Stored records
- - - - -

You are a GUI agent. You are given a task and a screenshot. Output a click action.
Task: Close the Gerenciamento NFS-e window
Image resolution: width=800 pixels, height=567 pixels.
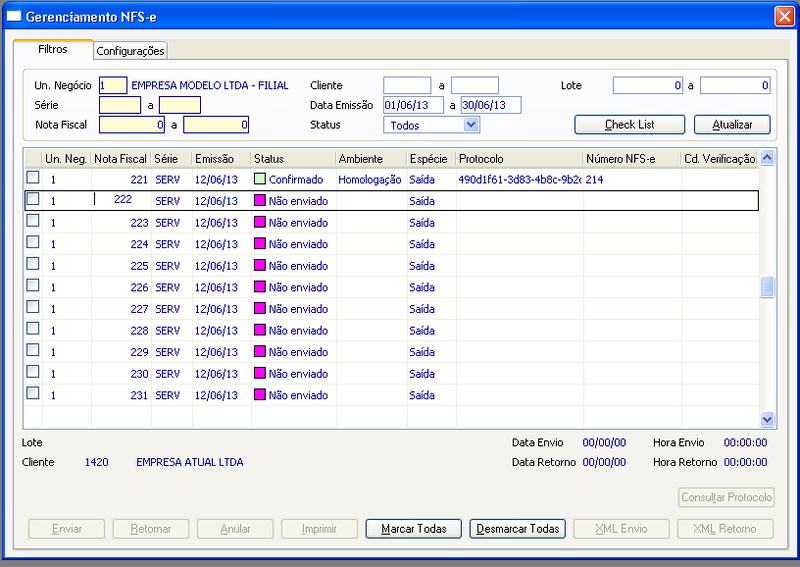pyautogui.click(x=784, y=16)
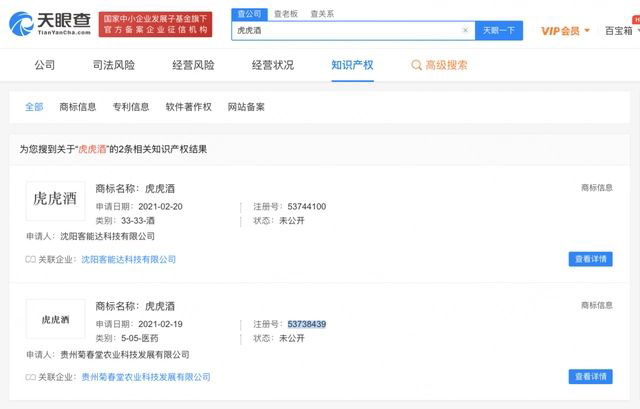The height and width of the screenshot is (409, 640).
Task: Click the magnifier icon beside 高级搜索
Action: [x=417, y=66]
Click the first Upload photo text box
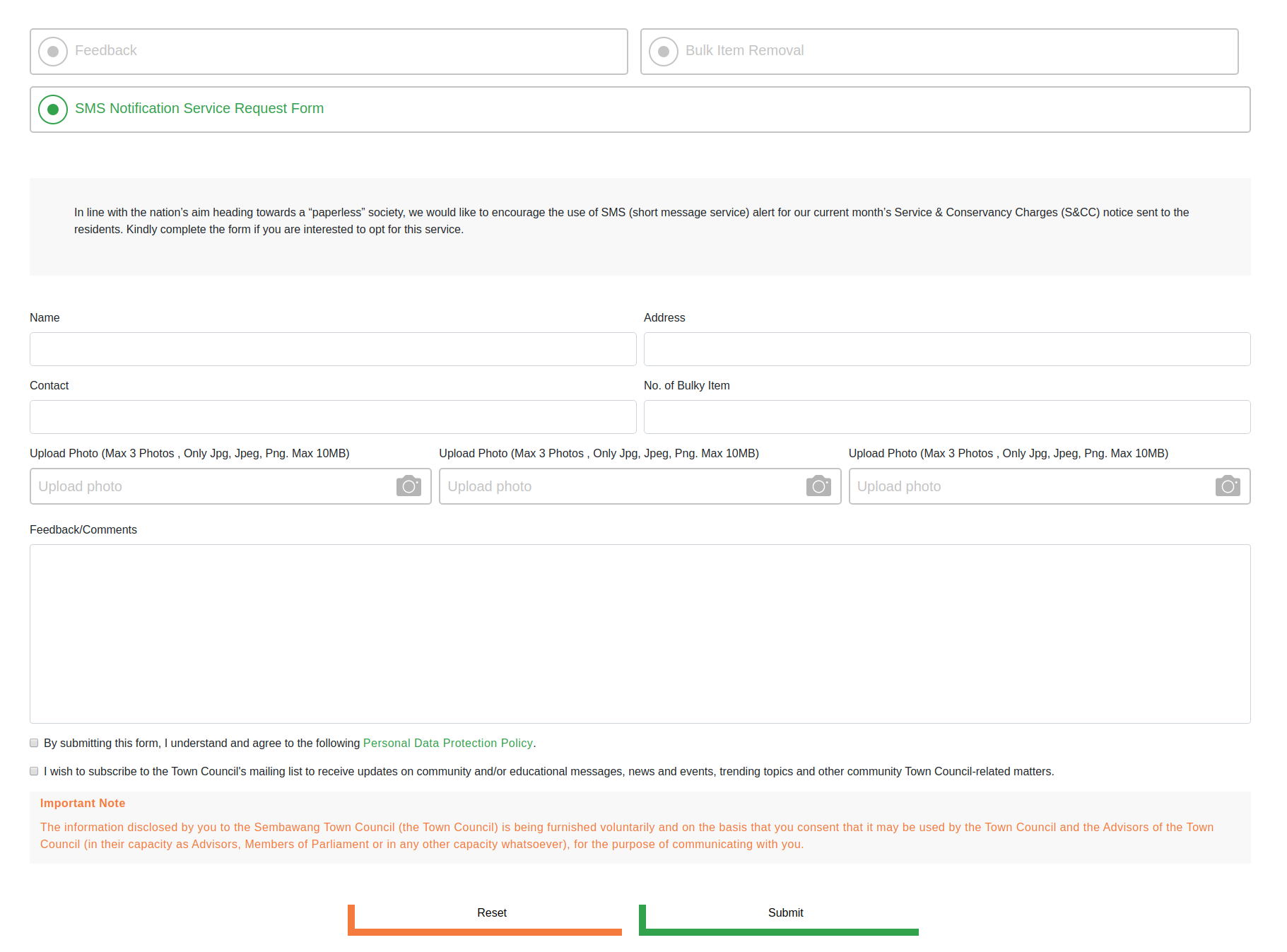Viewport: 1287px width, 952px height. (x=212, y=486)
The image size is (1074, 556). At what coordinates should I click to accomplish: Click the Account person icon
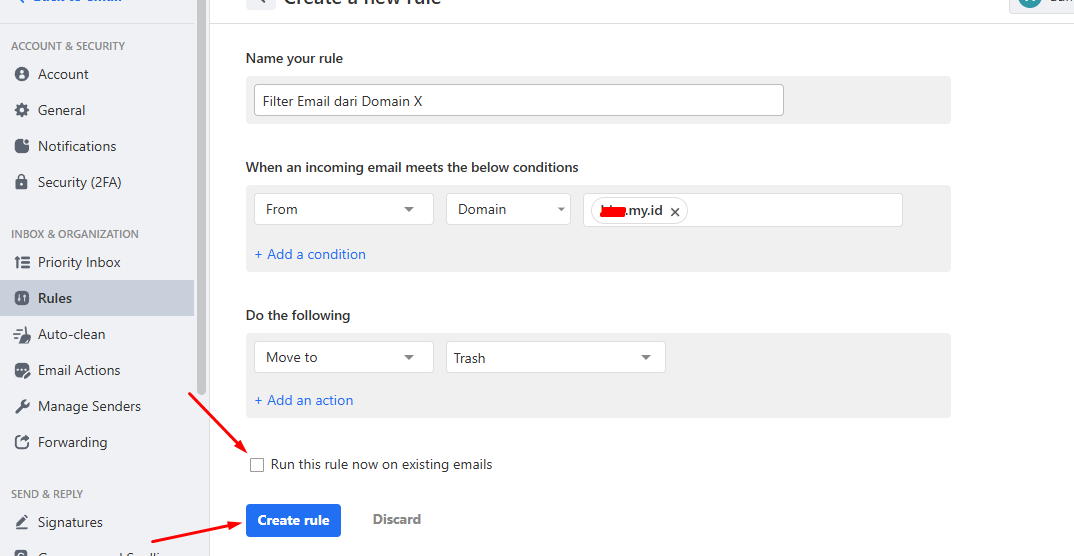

- - - - -

## Task to carry out:
An exact copy of every entry, pictures left out, is what to write here.

## Exercise response:
You are a GUI agent. You are given a task and a screenshot. Output a click action.
Task: Close the Gerenciamento NFS-e window
Image resolution: width=800 pixels, height=567 pixels.
pyautogui.click(x=784, y=16)
The height and width of the screenshot is (409, 640).
Task: Click the magnifier icon beside 高级搜索
Action: [x=417, y=66]
Click the first Upload photo text box
Viewport: 1287px width, 952px height. (x=212, y=486)
The image size is (1074, 556). At what coordinates should I click to accomplish: Click the Account person icon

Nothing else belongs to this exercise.